In an era of global rising sea level quantifying future shoreline behaviour is a key societal concern. The potential for dramatic shoreline change via overstepping or barrier disintegration on barrierlagoon coasts as a result of future rapid sea level rise has been considered by various authors, but documented examples of barrier overstepping generally involve either coarse grain sizes or early diagenesis as beachrock. Where overstepping has been inferred, the overstepped barrier is seldom preserved. Using high resolution seismic data we describe the mid-Holocene overstepping of a sandy coastal barrier system and subsequent geomorphological changes that ultimately transformed it into a strandplain fronted by amuddy shoreface. This complete change in character is interpreted in the context of rapid sea level rise (tentatively linked to the 8.2 ka event) during which the former sandy shoreface-barrier was overstepped and decoupled from the contemporary shoreline, leaving the latter sand-starved.
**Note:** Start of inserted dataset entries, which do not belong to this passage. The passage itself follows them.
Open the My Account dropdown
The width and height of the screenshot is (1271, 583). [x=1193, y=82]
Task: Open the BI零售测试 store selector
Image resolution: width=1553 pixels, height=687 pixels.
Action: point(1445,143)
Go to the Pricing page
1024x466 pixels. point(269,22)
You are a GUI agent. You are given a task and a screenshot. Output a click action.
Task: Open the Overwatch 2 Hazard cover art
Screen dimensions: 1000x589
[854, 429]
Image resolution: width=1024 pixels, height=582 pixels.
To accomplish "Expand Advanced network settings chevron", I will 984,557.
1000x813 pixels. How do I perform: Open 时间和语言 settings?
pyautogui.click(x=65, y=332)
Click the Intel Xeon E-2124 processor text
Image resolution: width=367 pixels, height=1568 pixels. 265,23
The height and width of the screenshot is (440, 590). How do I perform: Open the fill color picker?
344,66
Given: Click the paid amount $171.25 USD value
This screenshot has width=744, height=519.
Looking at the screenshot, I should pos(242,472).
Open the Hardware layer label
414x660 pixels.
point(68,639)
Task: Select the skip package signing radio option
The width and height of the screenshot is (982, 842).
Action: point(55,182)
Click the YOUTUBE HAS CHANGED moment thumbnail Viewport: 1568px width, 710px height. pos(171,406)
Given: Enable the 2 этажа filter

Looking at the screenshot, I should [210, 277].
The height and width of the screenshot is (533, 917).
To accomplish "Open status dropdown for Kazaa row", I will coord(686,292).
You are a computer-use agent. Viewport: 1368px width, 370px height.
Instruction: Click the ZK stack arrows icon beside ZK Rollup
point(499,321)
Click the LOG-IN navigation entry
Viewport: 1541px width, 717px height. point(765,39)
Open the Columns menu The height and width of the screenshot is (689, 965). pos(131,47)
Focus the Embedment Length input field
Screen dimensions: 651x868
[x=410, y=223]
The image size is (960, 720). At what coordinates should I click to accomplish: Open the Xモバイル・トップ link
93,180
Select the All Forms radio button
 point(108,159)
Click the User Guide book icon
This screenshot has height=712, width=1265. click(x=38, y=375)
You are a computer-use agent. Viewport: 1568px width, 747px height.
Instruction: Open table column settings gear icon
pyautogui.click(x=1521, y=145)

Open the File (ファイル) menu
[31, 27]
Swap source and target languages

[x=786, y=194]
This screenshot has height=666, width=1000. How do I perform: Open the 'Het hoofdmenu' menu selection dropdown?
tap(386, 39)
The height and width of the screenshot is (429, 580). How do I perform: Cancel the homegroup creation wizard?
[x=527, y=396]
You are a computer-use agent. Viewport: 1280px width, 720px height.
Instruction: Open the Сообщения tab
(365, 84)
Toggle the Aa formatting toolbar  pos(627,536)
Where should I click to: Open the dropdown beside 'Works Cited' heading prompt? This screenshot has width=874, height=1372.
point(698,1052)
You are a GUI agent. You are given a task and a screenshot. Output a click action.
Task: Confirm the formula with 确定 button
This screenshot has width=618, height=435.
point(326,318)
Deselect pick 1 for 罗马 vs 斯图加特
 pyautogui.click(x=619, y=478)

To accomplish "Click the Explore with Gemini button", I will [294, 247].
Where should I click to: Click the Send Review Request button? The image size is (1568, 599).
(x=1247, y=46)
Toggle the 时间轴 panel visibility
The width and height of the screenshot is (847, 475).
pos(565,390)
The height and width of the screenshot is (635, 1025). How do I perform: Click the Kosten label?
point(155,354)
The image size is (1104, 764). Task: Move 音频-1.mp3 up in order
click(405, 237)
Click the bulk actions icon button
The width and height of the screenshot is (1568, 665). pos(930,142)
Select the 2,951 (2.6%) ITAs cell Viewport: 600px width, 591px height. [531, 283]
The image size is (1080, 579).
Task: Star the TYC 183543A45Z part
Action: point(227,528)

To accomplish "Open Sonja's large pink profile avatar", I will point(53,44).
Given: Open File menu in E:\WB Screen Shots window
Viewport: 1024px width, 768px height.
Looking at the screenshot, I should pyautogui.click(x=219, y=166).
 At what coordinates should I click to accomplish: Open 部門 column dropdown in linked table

Upon overstepping, the wave-influenced shoreline was displaced rapidly to the landward margin of the former lagoon. Preservation of the overstepped uncohesive sandy barrier is attributed to the relatively wave-sheltered location, rapid sea level rise and rapid burial by shoreface sediments. This situation provides an insight into the conditions under which overstepping occurs, and thereby, the future response of barrier lagoon systems to predicted rapid rates of future sea level rise.